Plan sponsors now have an opportunity to address these concerns. As more plan sponsors encourage participants to remain in their plan post-retirement, it is imperative that participants be offered appropriate tools to meet a wide array of financial needs. If an employee feels financially comfortable and is willing to retire “on time,” this helps the employer with recruiting new employees, or workforce management. Similarly, if employees find the plan is structured to accommodate retirees, they are more likely to maintain their accounts in the employer plan; this may benefit all plan participants by keeping expenses and other service fees lower. Therefore, designing the plan with appropriate features and tools for retirees can be a transformational enhancement to a defined contribution plan.

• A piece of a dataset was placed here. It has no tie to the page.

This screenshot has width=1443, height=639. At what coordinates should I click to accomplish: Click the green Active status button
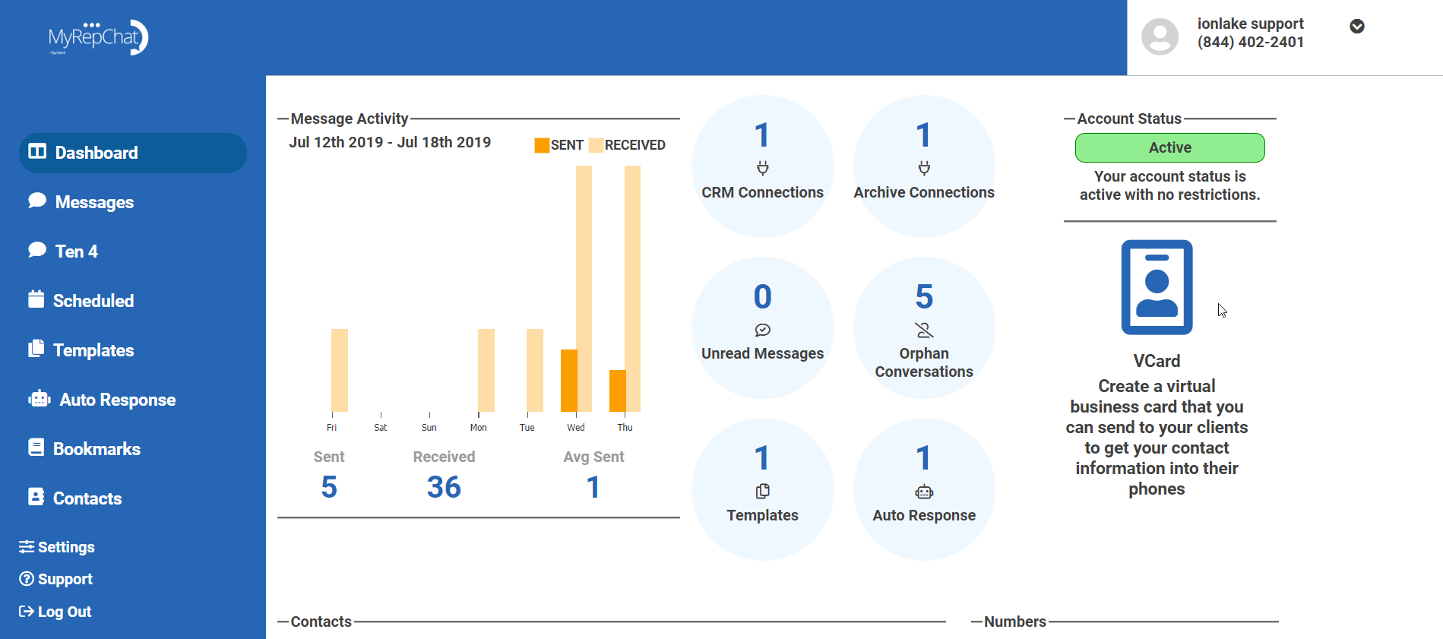tap(1169, 147)
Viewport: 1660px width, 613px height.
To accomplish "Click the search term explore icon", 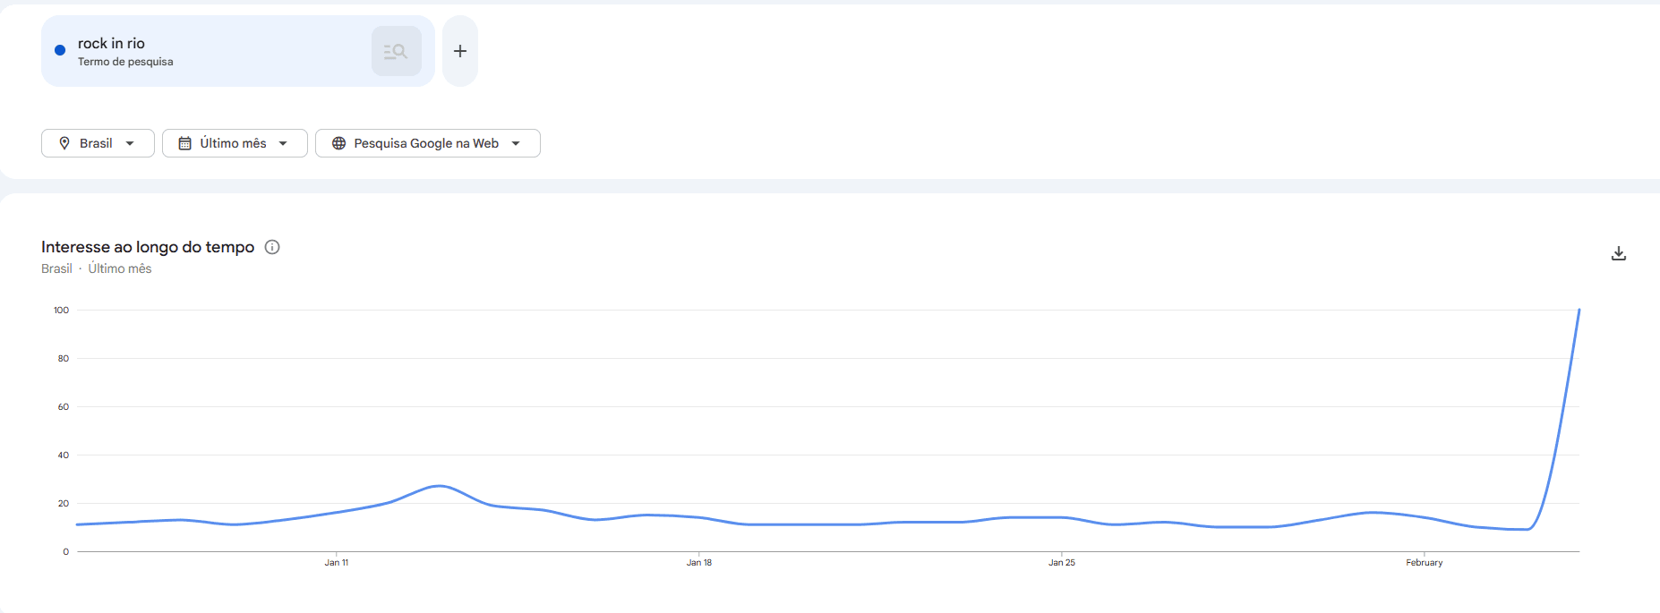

THE RETIREMENT TIER STRATEGY
Over the past several decades, plan sponsors have successfully focused on helping their employees save for retirement. However, as lifespans lengthen and many people expect retirement to last 20 to 30 years or even longer, experts recognize that participants entering retirement would like—and, in fact, need—additional support to create an income stream that will replace at least some of the paycheck they have become accustomed to receiving on a regular basis. These experts also agree that the time has come for the industry to collectively transform these savings plans into retirement plans.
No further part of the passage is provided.